A recusa de inúmeros riscos por parte das seguradoras faz com que os segurados, especialmente de categorias trabalhistas, se organizem na busca de saídas que ofereçam proteção.

Os chamados riscos declináveis incorporou a pauta das discussões, levantada pelo superintendente-geral da Central de Serviços e Proteção ao Seguro da CNseg, Julio Avellar, no 8º Fórum de Debates de Corretores de Seguros de Minas Gerais, que aconteceu entre os dias 11 e 13 de agosto.

Ele explicou que após a concretização da abertura do mercado, ainda não existe uma estrutura firmada por parte dos seguradores, resseguradores e corretores para lidar com esses tipos de riscos.

Antigamente, a dificuldade era falar com a sociedade que precisava de seguro, agora a sociedade precisa de seguro e nós não estamos atendendo a sociedade. Isto é um brutal paradoxo que estamos vivendo, argumenta.

O superintendente expôs que a preocupação com as tarifas e subscrições das resseguradoras e seguradoras, e os investimentos em gerenciamento de risco para saber a franquia adequada, faz com que o mercado não aceite o risco, pois não sabe como precificar.

Iniciamos um processo de “deseducação”, pois as companhias que fazem levantamento, inspeção, regulação, não precisaram mais apurar o valor de risco. O mercado emburreceu, esqueceu o que é seguro.


Associações do bem

Por conta do modelo deficiente de transição do mercado, ainda é recorrente a dificuldade para a colocação de seguros, enfrentado por consumidores pertencentes a certas atividades empresariais.

Nessa linha, Avellar comentou sobre as associações e cooperativas do bem, que surgiram no passado, formadas por categorias como padarias, joalherias, taxistas, transportes, mas ainda existem com outras profissões.

Ele explicou a atuação desses grupos. "O sinistro é tão importante para eles que quem liquida é o presidente da cooperativa, que conhece melhor que cada um de nós, pois luta para que o custo do sinistro seja baixo. Ele é um administrador de um fundo mútuo", declara.

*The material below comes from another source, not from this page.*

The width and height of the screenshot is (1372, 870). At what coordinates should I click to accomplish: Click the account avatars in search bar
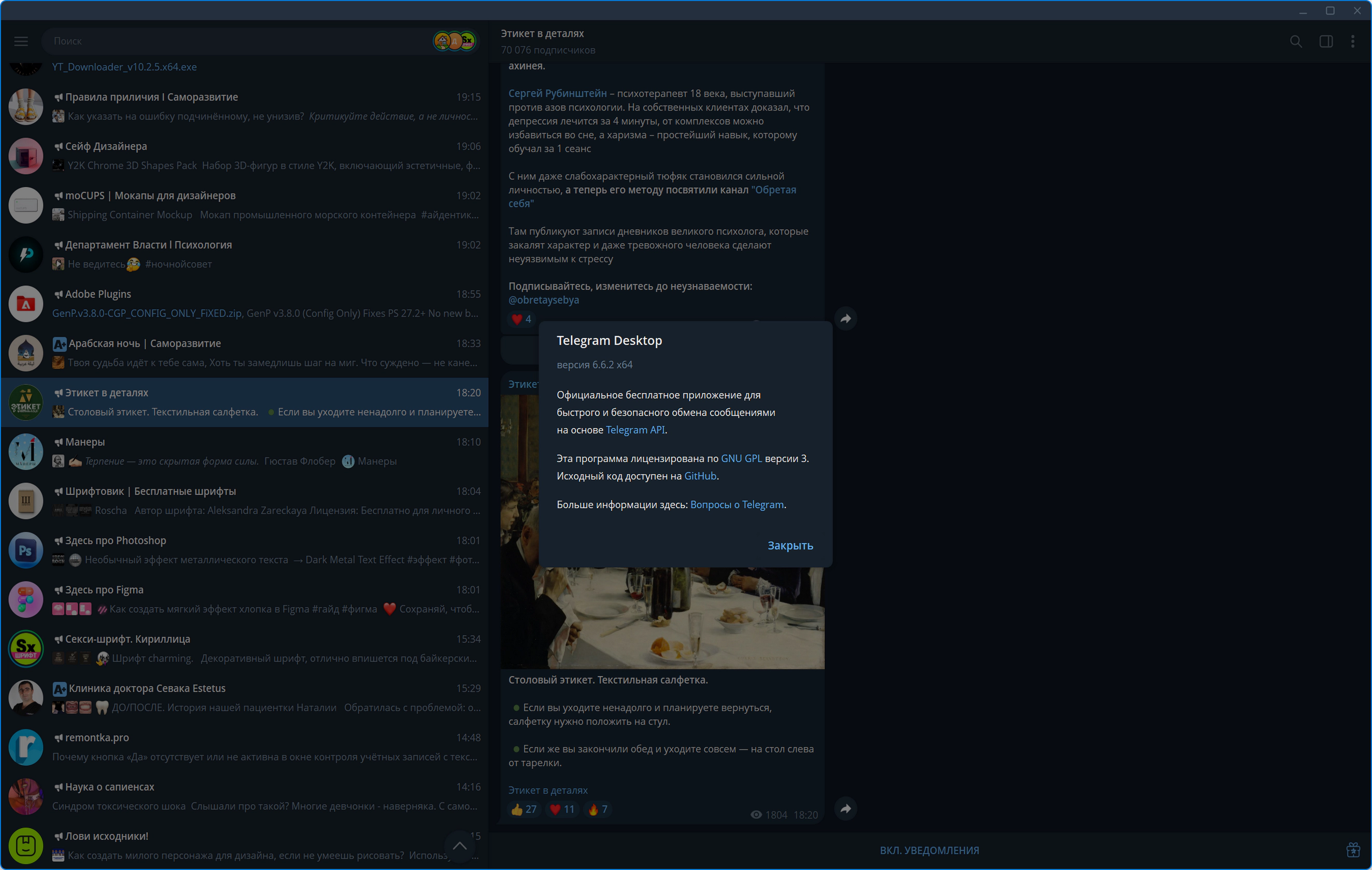(x=454, y=41)
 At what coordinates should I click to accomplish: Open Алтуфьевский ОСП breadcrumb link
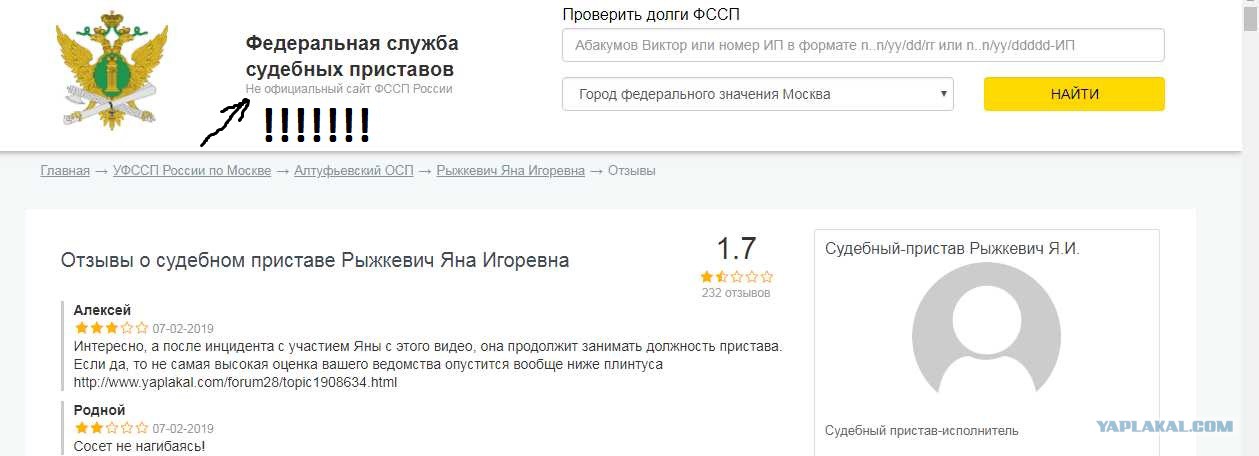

Além disso, elas não fazem publicidade enganosa, estão apenas trabalhando apenas naquilo que o mercado de seguros negou. "No momento em que o mercado diz "não" a algum risco, é natural que esse empresário vá se associar e politivizar em entidades do bem. Temos que abraçar, lidar com eles a partir de um sistema de participação inteligente", justifica Avellar.

O executivo esclareceu ainda que essas cooperativas não devem ser comparadas com as associações de proteção veicular, que comercializam o seguro pirata. "Essas cooperativas do mal o empresário se traveste de entidade sem fins lucrativos, sendo na realidade um seguro falso, que devemos sim combater", conclui.